:: Textauszug ::
● ● ● ● ●

Porträtaufnahme von Tim Meyer.
Tim Meyer. (Foto: Naturstrom)

Immer wieder sonntags: Die Mitglieder unseres Kuratoriums erzählen im Wechsel, was in der vergangenen Woche wichtig für sie war. Heute: Tim Meyer, Vorstand beim Öko-Energieversorger Naturstrom.

Klimareporter°: Herr Meyer, Deutschland gehörte 2018 erstmals zu den drei Staaten, die am stärksten von Hitzewelle, Dürren und Stürmen betroffen waren. Das zeigt der Klima-Risiko-Index, den Germanwatch auf dem Klimagipfel in Madrid vorgelegt hat. Das ist ein gutes Argument, um die deutsche Klimapolitik nachzuschärfen, oder?

Tim Meyer: Seit Jahren gibt es viele gute Argumente, die deutsche Klimapolitik nicht nur nachzuschärfen, sondern offensiv voranzutreiben.

Dass die Auswirkungen des Klimawandels nun immer stärker auch hierzulande ankommen und von vielen Menschen deutlicher wahrgenommen werden, kann aber tatsächlich helfen, die Dringlichkeit zu unterstreichen.

● ● ● ● ●

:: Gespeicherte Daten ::
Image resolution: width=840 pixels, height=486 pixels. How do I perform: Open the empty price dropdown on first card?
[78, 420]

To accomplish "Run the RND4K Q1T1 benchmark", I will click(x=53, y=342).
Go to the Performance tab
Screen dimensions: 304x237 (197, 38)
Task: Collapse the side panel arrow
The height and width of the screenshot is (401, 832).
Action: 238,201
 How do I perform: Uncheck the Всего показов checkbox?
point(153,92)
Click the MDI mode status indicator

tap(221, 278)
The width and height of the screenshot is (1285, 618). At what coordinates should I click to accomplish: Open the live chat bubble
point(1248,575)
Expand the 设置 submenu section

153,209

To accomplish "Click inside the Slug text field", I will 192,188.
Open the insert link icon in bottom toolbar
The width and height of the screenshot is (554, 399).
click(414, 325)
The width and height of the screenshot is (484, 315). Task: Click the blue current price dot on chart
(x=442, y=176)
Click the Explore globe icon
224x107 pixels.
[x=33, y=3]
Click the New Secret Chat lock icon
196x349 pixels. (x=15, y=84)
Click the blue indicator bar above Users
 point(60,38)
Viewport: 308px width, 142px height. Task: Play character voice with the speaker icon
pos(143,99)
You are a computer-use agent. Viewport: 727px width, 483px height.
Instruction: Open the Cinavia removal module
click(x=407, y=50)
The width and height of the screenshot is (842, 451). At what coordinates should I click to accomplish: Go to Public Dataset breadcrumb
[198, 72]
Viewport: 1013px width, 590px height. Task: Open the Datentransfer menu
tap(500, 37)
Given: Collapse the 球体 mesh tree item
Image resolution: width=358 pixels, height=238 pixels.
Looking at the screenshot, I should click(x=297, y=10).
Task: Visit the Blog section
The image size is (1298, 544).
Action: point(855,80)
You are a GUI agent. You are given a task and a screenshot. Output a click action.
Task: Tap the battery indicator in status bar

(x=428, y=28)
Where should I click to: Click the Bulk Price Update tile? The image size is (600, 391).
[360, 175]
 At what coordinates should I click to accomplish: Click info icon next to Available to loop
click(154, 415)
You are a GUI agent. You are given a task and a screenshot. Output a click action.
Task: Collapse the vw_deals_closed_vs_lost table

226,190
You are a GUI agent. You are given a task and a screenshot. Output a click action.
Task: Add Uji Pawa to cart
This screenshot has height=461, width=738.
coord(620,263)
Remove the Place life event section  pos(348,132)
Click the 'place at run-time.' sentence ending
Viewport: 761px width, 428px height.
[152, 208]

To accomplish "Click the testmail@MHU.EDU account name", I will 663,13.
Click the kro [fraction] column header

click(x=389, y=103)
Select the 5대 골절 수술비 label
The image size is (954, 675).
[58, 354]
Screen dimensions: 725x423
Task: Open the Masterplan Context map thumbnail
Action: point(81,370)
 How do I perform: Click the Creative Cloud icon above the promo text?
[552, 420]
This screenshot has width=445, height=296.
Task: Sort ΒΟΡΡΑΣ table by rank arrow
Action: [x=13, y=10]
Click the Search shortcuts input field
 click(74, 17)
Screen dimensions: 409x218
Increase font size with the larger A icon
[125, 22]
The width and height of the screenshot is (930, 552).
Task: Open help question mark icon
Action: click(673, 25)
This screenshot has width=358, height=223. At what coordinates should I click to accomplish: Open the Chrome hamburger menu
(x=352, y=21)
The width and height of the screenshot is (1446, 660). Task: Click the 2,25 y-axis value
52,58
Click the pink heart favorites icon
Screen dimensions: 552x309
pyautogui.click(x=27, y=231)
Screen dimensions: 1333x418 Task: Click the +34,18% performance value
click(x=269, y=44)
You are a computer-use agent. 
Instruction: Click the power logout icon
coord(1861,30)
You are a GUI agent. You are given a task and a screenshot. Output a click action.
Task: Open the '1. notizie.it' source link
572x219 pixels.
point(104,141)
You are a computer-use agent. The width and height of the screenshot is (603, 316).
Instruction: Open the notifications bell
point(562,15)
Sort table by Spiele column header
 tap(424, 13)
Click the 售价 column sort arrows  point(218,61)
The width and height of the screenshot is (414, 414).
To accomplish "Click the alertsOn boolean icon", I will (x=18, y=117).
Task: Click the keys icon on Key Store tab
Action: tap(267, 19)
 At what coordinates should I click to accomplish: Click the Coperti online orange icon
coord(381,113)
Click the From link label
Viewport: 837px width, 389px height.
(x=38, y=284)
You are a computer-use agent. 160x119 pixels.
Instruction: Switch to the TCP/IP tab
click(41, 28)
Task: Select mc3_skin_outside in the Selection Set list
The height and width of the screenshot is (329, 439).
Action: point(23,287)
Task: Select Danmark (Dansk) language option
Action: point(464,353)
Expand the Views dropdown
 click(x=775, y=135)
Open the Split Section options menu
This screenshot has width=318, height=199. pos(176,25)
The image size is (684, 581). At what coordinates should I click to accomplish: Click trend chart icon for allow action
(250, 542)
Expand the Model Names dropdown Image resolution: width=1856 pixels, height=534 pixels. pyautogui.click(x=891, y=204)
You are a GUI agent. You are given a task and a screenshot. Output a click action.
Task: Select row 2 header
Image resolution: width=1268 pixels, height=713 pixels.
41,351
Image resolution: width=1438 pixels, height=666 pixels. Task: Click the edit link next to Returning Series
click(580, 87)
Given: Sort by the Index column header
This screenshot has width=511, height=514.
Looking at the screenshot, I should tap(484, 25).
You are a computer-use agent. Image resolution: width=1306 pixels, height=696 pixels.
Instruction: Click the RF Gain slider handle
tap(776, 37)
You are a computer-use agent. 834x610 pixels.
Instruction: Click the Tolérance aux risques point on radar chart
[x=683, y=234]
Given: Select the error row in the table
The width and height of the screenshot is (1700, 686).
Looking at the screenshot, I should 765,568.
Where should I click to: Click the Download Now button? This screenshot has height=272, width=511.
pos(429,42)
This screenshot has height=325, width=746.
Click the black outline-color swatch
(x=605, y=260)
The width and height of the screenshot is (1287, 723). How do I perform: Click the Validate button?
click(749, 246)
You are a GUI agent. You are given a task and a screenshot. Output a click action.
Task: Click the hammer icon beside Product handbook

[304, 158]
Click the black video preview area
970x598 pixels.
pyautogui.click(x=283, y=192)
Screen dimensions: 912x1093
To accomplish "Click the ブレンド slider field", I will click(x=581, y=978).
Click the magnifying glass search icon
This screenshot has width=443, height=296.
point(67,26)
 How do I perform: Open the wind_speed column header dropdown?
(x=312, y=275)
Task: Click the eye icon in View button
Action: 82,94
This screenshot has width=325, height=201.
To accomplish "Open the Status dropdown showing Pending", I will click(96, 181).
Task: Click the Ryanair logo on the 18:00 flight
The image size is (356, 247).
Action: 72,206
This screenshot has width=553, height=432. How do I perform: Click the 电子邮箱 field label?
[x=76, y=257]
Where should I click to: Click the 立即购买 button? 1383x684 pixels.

● ● ● ● ●

:: Aufgabenstellung ::
1) Geben Sie den Interviewauszug zwischen "Tim Meyer. (Foto: Naturstrom)" und "Dringlichkeit zu unterstreichen.", beide Stellen eingeschlossen, wortgetreu wieder.
2) Setzen Sie den Interviewauszug zur deutschen Klimapolitik im Anschluss an seinen letzten Satz fort.

:: Ergebnisse ::
1)
Tim Meyer. (Foto: Naturstrom)

Immer wieder sonntags: Die Mitglieder unseres Kuratoriums erzählen im Wechsel, was in der vergangenen Woche wichtig für sie war. Heute: Tim Meyer, Vorstand beim Öko-Energieversorger Naturstrom.

Klimareporter°: Herr Meyer, Deutschland gehörte 2018 erstmals zu den drei Staaten, die am stärksten von Hitzewelle, Dürren und Stürmen betroffen waren. Das zeigt der Klima-Risiko-Index, den Germanwatch auf dem Klimagipfel in Madrid vorgelegt hat. Das ist ein gutes Argument, um die deutsche Klimapolitik nachzuschärfen, oder?

Tim Meyer: Seit Jahren gibt es viele gute Argumente, die deutsche Klimapolitik nicht nur nachzuschärfen, sondern offensiv voranzutreiben.

Dass die Auswirkungen des Klimawandels nun immer stärker auch hierzulande ankommen und von vielen Menschen deutlicher wahrgenommen werden, kann aber tatsächlich helfen, die Dringlichkeit zu unterstreichen.

2)
Gleichzeitig müssen wir uns im Klaren sein, dass bei vielen Menschen mehr Wissen über den Klimawandel und mögliche Lösungswege nicht automatisch zu mehr Handeln führt. Zu unbedeutend scheint vielen ihr eigener Beitrag oder zu lähmend die Größe des Problems.

Hier ist die Politik in der Pflicht, nötige Weichenstellungen vorzunehmen, Änderungen anzureizen und positiv zu begleiten. Und wir müssen Wege finden, die Modernisierung unserer Infrastruktur und Lebensweise bei den Leuten als Chance und als positive Veränderung auch für das eigene Leben spürbar zu machen.

Das umstrittene Klimapaket der großen Koalition ist im Bundesrat teilweise durchgefallen. Am morgigen Montag trifft sich erstmals der Vermittlungsausschuss, um Nachbesserungen auszuhandeln. Welche Änderungen wären am sinnvollsten?

Ein ganz neues Klimapaket zu verhandeln. Auch wenn das nicht passieren wird.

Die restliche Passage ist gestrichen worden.